[Tasks and exercises]
**A.** Decide whether each statement below agrees with the post about Podhoretz. Answer yes or no for each, and quote the deciding words from the post. (i) Podhoretz supported Sharon's Disengagement. (ii) Bush's June 24, 2002 speech attached a single condition to his Palestinian state policy. (iii) Annapolis kept the order of the Roadmap, putting the end of terror before final status talks.
**B.** Pick up the post about Podhoretz after its last sentence and continue it.

[Provided text]
## start

Podhoretz in defense of Bush, Sharon and himself.

By Ted Belman

ted-4.jpgNorman Podhoretz, as you will recall, was a staunch supporter of GW Bush, and is staying the course, and was in support of Sharon’s Disengagement.

He now replies to his critics of both these positions, in his Commentary article, Israel and the Palestinians:Has Bush Reneged?. Anyone interested in the peace process from its beginning in Madrid should read this very informative article. He begins,

    On June 24, 2002, George W. Bush, having already become the first American President to come out openly and officially for the establishment of a Palestinian state, attached two stern conditions to that new policy. The United States, he declared, “will not support the establishment of a Palestinian state until its leaders engage in a sustained fight against the terrorists and dismantle their infrastructure.” This commitment constitutes what I have called the “Fourth Pillar” of the Bush Doctrine, and many friends of Israel now believe that Bush has reneged on it.


These critics had argued that Annapolis had undermined if not destroyed this pillar. Annapolis reversed the order inherent in the June 24th speech and explicit in the Roadmap, requiring final status issues to be discussed prior to the end of terror.

In discussing the State Department inspired Roadmap he fails to mention the inclusion of the Saudi Plan as a governing principle along with Res 242 and Res 338. This failure is a big one because that Plan has dominated the negotiations rather than the Resolutions.

## end

[Data extract]

## start

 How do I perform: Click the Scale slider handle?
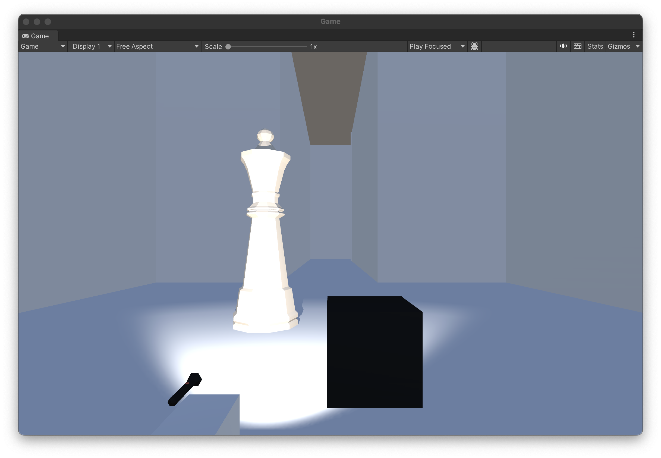[228, 46]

## end

[Task-by-task outputs]
**A.**
(i) Yes: "was in support of Sharon’s Disengagement."
(ii) No: "attached two stern conditions to that new policy."
(iii) No: "Annapolis reversed the order inherent in the June 24th speech and explicit in the Roadmap, requiring final status issues to be discussed prior to the end of terror."

**B.**
Secondly he fails to appreciate, or even mention, one of the adverse consequences of arriving at a “shelf agreement”. It is wrong to argue that it won’t be enforced until the Palestinians end terror, because its mere existence will require Israel not to violate it by putting contrary facts on the ground. Thus for Israel, it won’t be business as usually. Israel will be even more bound not to build on any land now held in trust for the Palestinians. Israel will use such agreement as its justification to its own people to prevent such building and even to start encouraging its people to move back.

Secure vs Defensible borders

Res 242 permitted Israel to remain in occupation until it had “secure and recognized borders”. This was always understood to mean defensible borders. Dore Gold, of JCPA, has written extensively on what such borders should be. But in January, (I am looking for the link) Livni when challenged that the fence line, let alone the armistice line, was not a defensible border, made a distinction that I had never heard before, even from her. She rejected the notion of defensible borders in favour of borders which would be secure due to the agreements being reached.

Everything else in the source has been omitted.